▸ **Directions**
According to the passage on Theodore Roethke, what now stands where the swimming pool he suffered his heart attack in used to be?

In 1961, Roethke was chosen as one of 50 outstanding Americans of meritorious performance in the fields of endeavor, to be Guest of Honor to the first annual Banquet of the Golden Plate in Monterey, California. This was awarded by vote of the National Panel of Distinguished Americans of the Academy of Achievement.

He suffered a heart attack in his friend S. Rasnics' swimming pool in 1963 and died on August 1, 1963, on Bainbridge Island, Washington, aged 55. The pool was later filled in and is now a zen rock garden open to the public at the Bloedel Reserve, a 150-acre (60 hectare) former private estate. There is no marker to indicate that the rock garden was the site of Roethke's death.

==Commemoration==

There is a sign that commemorates his boyhood home and burial in Saginaw, Michigan. The historical marker notes in part:

Theodore Roethke (1908-1963) wrote of his poetry: The greenhouse "is my symbol for the whole of life, a womb, a heaven-on-earth." Roethke drew inspiration from his childhood experiences of working in his family's Saginaw floral company. Beginning in 1941 with Open House, the distinguished poet and teacher published extensively, receiving a Pulitzer Prize for poetry and two National Book Awards among an array of honors. In 1959 Pennsylvania University awarded him the Bollingen Prize. Roethke taught at Michigan State College, (present-day Michigan State University) and at colleges in Pennsylvania and Vermont, before joining the faculty of the University of Washington at Seattle in 1947. Roethke died in Washington in 1963. His remains are interred in Saginaw's Oakwood Cemetery.

▸ **Extracted data**
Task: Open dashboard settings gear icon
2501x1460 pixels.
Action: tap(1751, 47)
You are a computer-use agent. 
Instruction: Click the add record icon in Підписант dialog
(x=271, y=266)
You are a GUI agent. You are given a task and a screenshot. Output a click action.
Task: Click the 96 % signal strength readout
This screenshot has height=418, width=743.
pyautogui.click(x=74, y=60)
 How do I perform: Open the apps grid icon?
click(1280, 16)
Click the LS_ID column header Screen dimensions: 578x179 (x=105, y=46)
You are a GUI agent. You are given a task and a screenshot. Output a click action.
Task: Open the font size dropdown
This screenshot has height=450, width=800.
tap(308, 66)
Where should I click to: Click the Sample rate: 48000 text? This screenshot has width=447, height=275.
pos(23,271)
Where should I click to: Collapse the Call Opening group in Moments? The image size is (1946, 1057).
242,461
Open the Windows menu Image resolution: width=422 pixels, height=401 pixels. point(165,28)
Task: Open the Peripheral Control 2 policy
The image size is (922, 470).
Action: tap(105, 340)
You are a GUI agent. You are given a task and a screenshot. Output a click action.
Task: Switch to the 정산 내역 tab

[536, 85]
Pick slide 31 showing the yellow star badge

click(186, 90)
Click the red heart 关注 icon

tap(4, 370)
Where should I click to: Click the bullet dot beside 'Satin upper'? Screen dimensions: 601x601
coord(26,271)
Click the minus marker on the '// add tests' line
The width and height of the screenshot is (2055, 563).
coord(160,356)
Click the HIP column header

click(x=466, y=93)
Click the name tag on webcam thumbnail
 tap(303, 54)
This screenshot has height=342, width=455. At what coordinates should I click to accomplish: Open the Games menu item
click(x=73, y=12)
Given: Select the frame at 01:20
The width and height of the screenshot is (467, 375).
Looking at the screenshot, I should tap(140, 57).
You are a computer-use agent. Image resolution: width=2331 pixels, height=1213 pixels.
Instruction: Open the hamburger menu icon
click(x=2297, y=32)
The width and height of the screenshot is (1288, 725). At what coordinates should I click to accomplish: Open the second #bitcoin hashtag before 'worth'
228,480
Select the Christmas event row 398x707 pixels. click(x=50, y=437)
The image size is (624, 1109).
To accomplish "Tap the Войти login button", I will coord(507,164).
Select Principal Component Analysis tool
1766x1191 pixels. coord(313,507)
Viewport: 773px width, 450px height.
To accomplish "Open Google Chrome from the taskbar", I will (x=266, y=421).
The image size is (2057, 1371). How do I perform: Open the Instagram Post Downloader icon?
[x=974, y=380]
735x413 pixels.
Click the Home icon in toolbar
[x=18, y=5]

▸ **Finished task**
A zen rock garden, open to the public at the Bloedel Reserve.